WORK REQUIRED -
Copy out word for word the lines of the entries below, from the line containing "Given: Click the 8-17 12:29 timestamp" through the end of the entries, including both of those lines. Leave the pictures out of your copy.

Word and item position data:
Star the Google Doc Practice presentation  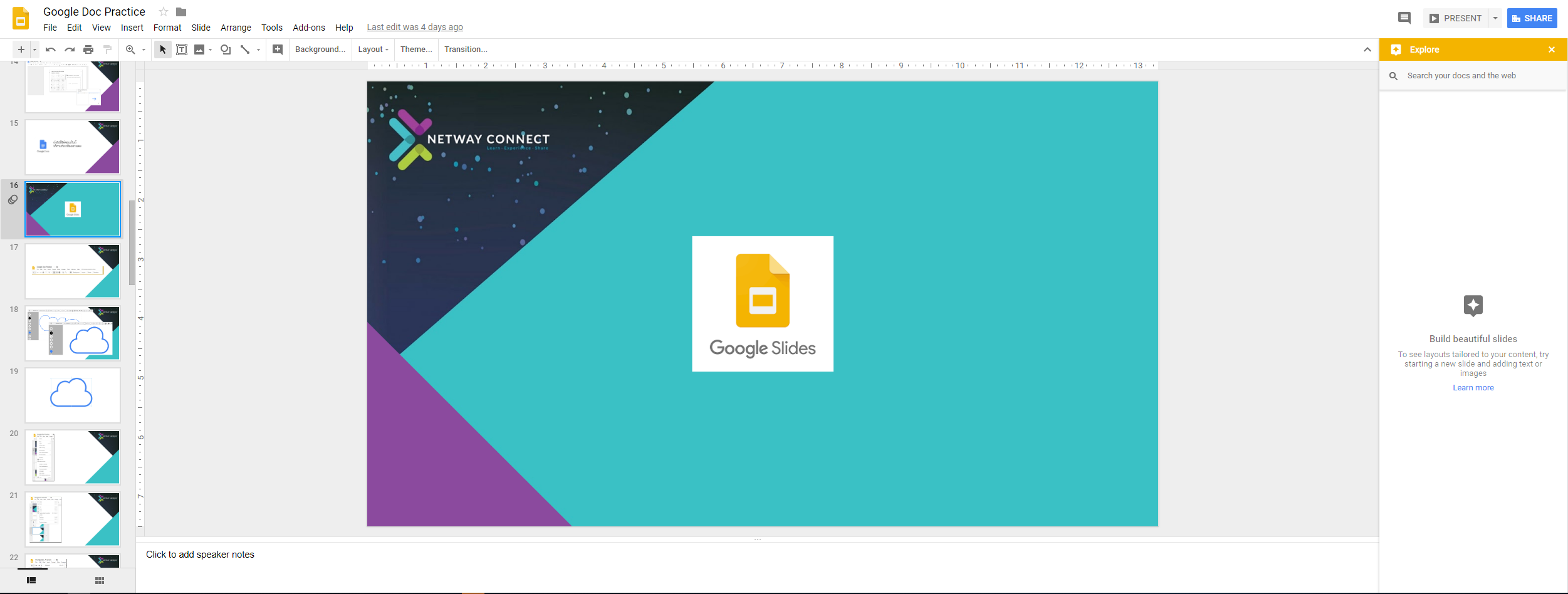[x=164, y=12]
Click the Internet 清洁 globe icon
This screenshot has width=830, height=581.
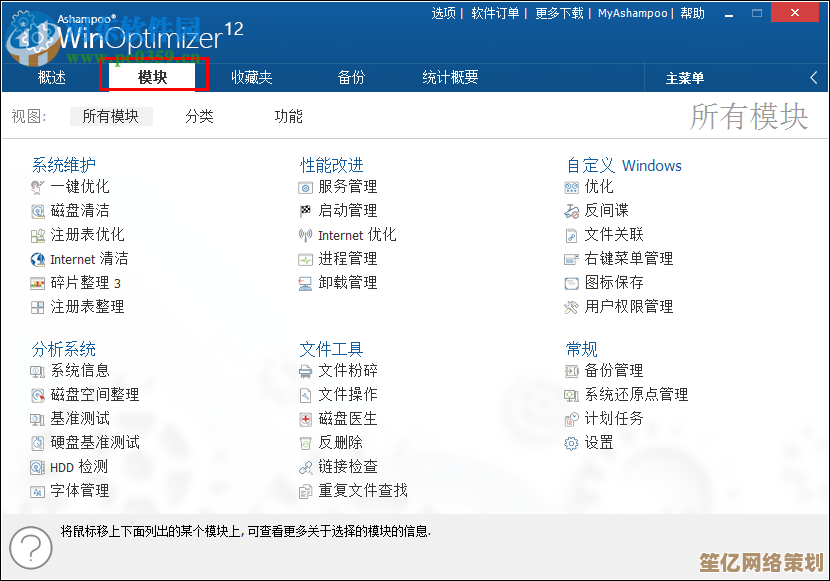[x=38, y=259]
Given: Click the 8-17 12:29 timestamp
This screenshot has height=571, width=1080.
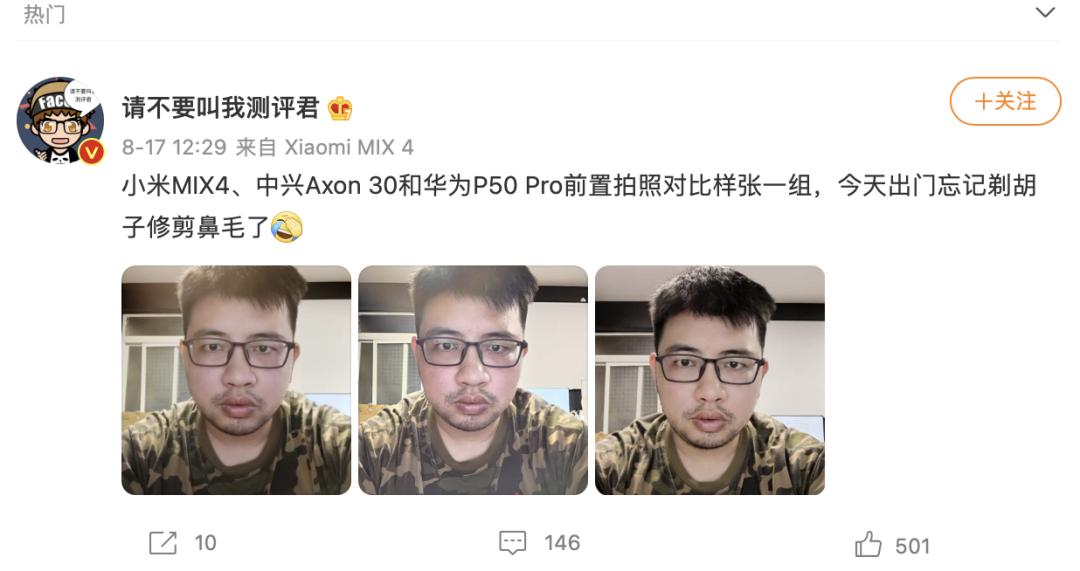Looking at the screenshot, I should click(x=174, y=147).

REPLY -
Given: Click the 8-17 12:29 timestamp
This screenshot has height=571, width=1080.
Looking at the screenshot, I should click(x=174, y=147).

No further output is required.